Computational Fluid Dynamics

Many important industrial applications involve multiphase and free surface flows as well as moving and interacting bodies. Such applications constitute a major challenge for the existing commercial flow solvers on the market and the simulation times are often prohibitive. At FCC, we develop our own CFD software, IPS IBOFlow, perfectly suited for such applications.


IPS IBOFlow (Immersed Boundary Octree Flow Solver) is an incompressible, segregated Navier-Stokes solver based on unique immersed boundary methods and a Cartesian octree grid that can be dynamically refined and coarsened. These methods facilitate the treatment of moving and interacting objects in fluid flows and simplify the meshing procedure since surface descriptions of the flow boundaries are the only requirement to run a simulation. The meshless techniques in IPS IBOFlow set a new standard for CFD solvers by avoiding the cumbersome generation of 3D volume meshes. The software also includes a very robust, novel volume of fluids (VoF) module and turbulence models such k-epsilon and DES. A very efficient implementation and utilization of GPUs for computationally expensive parts give IPS IBOFlow a superior performance. IPS IBOFlow is perfectly suited for complex industrial multiphase flow applications. The solver also offers the possibility to simulate multi-physics problems such as fluid-structure interaction, fluid-heat transfer and fluid flow coupling with electromagnetic effects. The user-friendly GUI is based on the same pre- and post-processing routines as the FCC industrial path planning software, IPS.

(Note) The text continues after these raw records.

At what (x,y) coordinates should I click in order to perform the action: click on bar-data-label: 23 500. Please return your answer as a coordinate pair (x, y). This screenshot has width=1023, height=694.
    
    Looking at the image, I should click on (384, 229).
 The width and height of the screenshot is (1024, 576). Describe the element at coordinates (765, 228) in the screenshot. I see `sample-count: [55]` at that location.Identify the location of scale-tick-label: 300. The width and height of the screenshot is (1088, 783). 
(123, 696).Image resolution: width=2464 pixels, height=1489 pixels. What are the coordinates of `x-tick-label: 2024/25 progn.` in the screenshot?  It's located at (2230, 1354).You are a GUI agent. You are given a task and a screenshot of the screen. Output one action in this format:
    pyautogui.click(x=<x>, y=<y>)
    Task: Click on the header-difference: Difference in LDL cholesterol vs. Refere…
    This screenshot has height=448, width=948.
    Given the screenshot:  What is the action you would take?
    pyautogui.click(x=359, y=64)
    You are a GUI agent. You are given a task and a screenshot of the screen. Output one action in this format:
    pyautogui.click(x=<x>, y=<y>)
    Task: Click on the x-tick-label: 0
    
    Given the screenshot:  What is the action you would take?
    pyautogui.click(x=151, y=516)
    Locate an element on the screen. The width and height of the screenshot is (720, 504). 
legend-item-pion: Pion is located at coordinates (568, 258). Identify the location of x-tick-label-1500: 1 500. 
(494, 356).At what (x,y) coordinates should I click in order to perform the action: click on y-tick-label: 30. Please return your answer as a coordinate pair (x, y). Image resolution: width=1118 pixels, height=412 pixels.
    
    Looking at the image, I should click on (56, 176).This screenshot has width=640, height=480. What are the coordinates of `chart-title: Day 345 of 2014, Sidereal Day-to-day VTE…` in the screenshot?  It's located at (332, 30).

Simulation in IPS IBOFlow to study Cooling of Electronics.
Simulation in IPS IBOFlow to study cooling of electronics.

Application areas

IPS IBOFlow is used to simulate paint, sealing and other surface treatment processes in the automotive industry, paper forming and edge wicking in the paper and packaging industry, solder paste jetting and cooling of electronic components in the electronics industry, and much more.